David Saef, the executive vice president of MarketWorks and strategy at GES, a global event marketing company with a long history of connecting people through live events and trade shows.

When Reebok first announced its sponsorship of the Ultimate Fighting Championship last year, the alliance, to me, felt reminiscent of exclusivity deals the NBA, NFL, MLB, and other global sports leagues typically sign with established fitness companies.

However, there were a few important twists that made it different, including the revenue structure and approach to apparel. Most of all, the brand’s impeccable timing made the deal really shine — both as an important marketing move for the company and as a case study on timing for the broader marketing community.

In a culture where major brands have already locked up the leading sports, Reebok was a challenger brand. It needed a sport growing in popularity — one in  which it could “own the eyeballs.”

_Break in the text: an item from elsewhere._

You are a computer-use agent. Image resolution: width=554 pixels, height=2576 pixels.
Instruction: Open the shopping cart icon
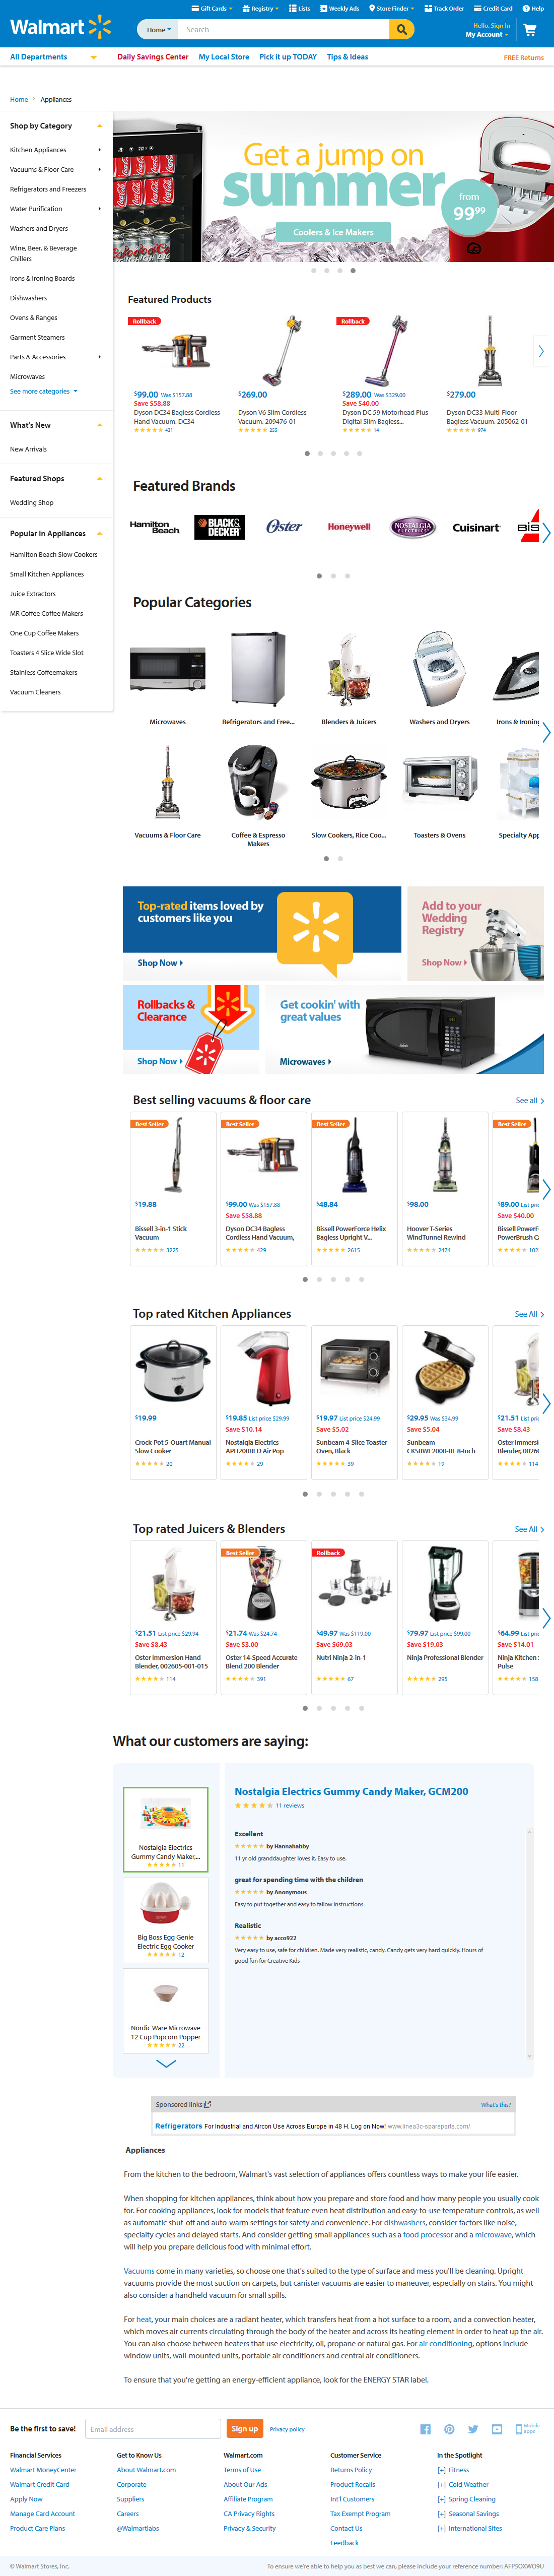coord(530,30)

There were quite a few signals that the UFC was growing in popularity and would be a good option. Where boxing’s popularity has waned in the past 20 years due to its established structure, UFC is seen as being edgier and unorthodox. That makes for more interesting viewing and sharing via social media.

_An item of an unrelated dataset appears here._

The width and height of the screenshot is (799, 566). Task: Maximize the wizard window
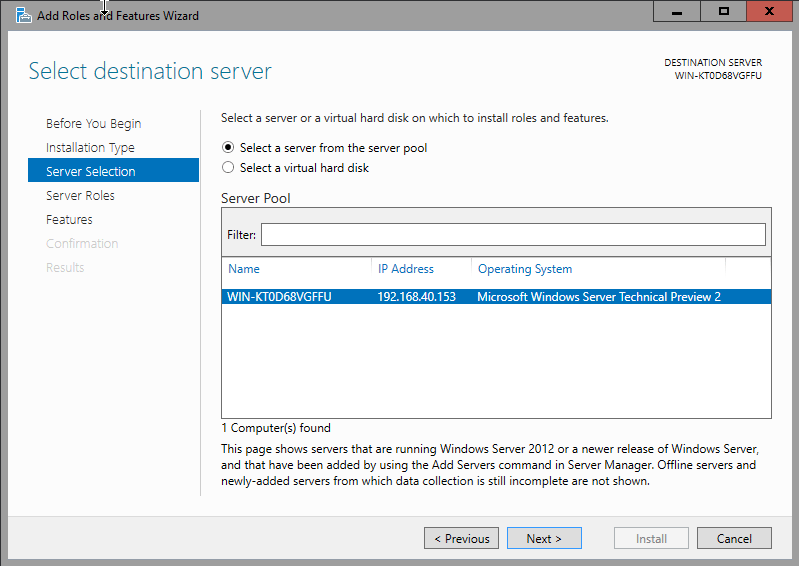724,11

The mixed martial arts audience skews to social- and tech-savvy young males looking for an unconventional sport, which complements Reebok’s scrappy brand persona. A recent Scarborough survey reported that more than 5 percent of the U.S. population identifies as avid UFC fans, and MMA is among the fastest-growing fan sports.

With UFC’s recent explosion in popularity and a growing fan base that aligns with Reebok’s brand values, the timing of this union couldn’t have been better. The company’s approach can teach marketers in all industries a lesson about spotting the right sponsorship opportunity at the right time: Jump in before it becomes too expensive, but also while a lot of promise still exists for growth.

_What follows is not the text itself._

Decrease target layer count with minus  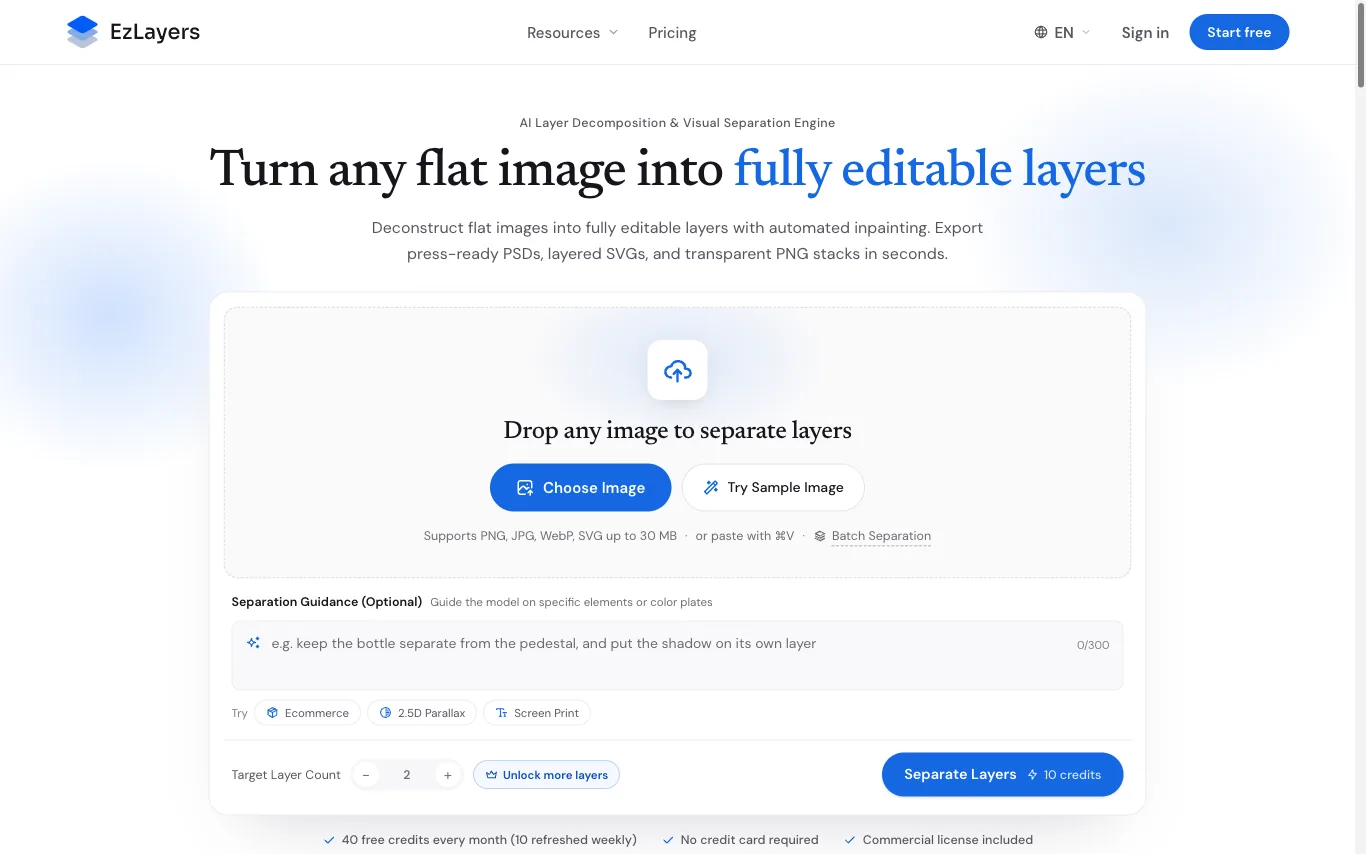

Here are four lessons all marketers can learn from Reebok’s sponsorship of UFC:

1. Nontraditional activities provide the best opportunities.  Reebok capitalized on UFC’s influence at the crescendo of its popularity. The brand recognized that a growing, engaged fan base is more important than ubiquity. Today, video game competitors are starting to line up sponsors, much like UFC fighters did. Who knows if this will grow into an opportunity for a brand to sponsor that league?

2. Culture fit is key.  A sport’s attributes, style of play, and athletes must be good cultural fits for the brand’s positioning. Reebok was an edgy, challenger brand, and it sought out a similarly gritty sport.

3. It has to be the right deal.  Because of this sponsorship, Reebok now owns all fighter real estate and merchandise sales, so it also owns the attention of fans and fighters. Fighter clothing will no longer feature personal sponsors but will, instead, be shockingly similar and all one brand.

Much like Red Bull, Nike, adidas, and now Reebok, brands should seek out a sponsorship deal that gives ownership of as much of the fan experience as possible. This extends beyond a logo on a shirt and goes into competition attire, merchandise sales, the competition venues, and the broadcasting rights.

4. Sponsorship should extend beyond the league.  Brands would be wise to consider how they can leverage deals beyond the league. Since Reebok also sponsors cutting-edge sports like CrossFit and Spartan, these alliances further its brand perception of pushing customers to the cutting edge of performance.

Like most things in life, timing is everything when it comes to sponsorship opportunities. Reebok played it right, biding its time until UFC’s popularity and fan base were exactly where the brand needed them to be.

Its approach has much to teach marketers in all industries about the importance of waiting for the right deal — one that aligns from a branding perspective and presents a sizable opportunity for revenue and growth.